Dr. Tom E. Jones urges behavioral interview practice to demonstrate creativity and innovation
More than 10 years ago Dr. Tom E Jones said he was given the dubious title of Guru of Dysfunction in an article by a San Francisco newspaper. That’s because he has worked with several large corporations as a trainer, consultant and turnaround specialist, helping them address dysfunctional areas and improve productivity.
When Jones spoke during the first Profile Forum Wednesday night, he dispelled a number of job-related myths that the audience of approximately 80 job seekers had accepted as part of the process. By ignoring these myths, and learning more about organizational dysfunction, job candidates will be better prepared to navigate through the hiring process.
One of the most prominent myths is that companies always hire the most qualified candidates for every position, Jones said. After helping several companies conduct executive searches, the candidate with the highest ranking among key evaluation criteria was not selected for the position. In fact, many involved in the hiring decision often chose a less qualified candidate who was perceived to be the most likable and the decisions were usually based on personality traits and appearance and who can convey what they will bring to the company for it’s success.

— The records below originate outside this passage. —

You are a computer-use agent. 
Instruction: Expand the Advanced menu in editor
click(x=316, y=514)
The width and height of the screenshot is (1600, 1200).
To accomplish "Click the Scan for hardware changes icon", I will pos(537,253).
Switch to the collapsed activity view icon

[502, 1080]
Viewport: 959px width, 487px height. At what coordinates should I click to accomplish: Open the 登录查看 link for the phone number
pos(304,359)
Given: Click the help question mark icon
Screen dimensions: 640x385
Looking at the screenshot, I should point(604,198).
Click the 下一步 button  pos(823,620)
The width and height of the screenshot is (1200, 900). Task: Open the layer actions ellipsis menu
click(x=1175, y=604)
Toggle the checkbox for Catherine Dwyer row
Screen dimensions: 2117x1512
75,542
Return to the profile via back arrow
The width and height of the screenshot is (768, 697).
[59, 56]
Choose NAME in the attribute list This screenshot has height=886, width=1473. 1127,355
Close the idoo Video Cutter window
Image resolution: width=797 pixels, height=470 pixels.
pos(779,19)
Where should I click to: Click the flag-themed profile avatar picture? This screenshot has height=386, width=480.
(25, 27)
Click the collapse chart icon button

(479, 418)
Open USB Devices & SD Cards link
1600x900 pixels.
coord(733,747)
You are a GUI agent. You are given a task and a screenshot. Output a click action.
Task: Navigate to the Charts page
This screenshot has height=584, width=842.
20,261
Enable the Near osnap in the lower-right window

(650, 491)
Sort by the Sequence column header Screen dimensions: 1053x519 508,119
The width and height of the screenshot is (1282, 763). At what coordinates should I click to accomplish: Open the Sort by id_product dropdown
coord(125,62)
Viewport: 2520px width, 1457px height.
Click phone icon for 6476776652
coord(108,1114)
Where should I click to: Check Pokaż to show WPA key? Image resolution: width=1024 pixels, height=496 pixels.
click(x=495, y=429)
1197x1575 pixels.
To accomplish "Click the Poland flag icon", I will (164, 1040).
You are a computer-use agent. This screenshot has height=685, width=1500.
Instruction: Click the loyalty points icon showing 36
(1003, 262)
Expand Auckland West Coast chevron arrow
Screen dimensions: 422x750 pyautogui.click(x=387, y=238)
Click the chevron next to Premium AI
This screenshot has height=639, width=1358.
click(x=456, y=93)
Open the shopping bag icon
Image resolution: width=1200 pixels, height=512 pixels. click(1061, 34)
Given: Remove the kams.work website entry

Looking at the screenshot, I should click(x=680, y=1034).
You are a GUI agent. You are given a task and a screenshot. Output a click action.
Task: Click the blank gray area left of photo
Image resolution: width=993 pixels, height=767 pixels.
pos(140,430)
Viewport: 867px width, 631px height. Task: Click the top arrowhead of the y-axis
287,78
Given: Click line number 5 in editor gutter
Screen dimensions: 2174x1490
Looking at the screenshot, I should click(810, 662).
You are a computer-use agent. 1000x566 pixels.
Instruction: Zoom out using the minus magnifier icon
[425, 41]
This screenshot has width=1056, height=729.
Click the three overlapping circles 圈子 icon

In an anecdote-filled workshop on “Why Job Hunters Suffer and What to Do About It” Jones, a Carmel-based author and lecturer, urged audience members to “Be Likeable” in interviews with potential employers. While your resume speaks to your qualifications, most companies want to hire people who fit into their existing corporate culture.
Many company’s now employ behavioral questions in the interview process to see if a candidate can communicate well and fit in with their team, Jones said. Job seekers should focus on how to answer a list of behavioral questions such as “What are some of your most meaningful accomplishments?” and “What did you enjoy least about your last position?” Jones urged the audience to practice behavioral interviewing skills because employers want people to think creatively and innovate naturally.
“You should have the acronym ‘WAIT’ tattooed onto the back of your eyelids,” Jones said. It stands for "Why Am I Talking," because oftentimes job candidates blather continuously about their experience and qualifications during interviews. To improve your chances of getting a job offer, the interviewee should ask the interviewer more about the company’s goals for the position. “Be interested, not interesting,” he said.
The Forum, held in Capitola City Council Chambers, was the first time that Profile of Santa Cruz had to utilize facilities outside of the Capitola Career Center to host its popular guest speaker series, according to Rosalie Castello Flores, the organizations Associate Director. It was also the first time that non-Profile members from the community were invited to participate.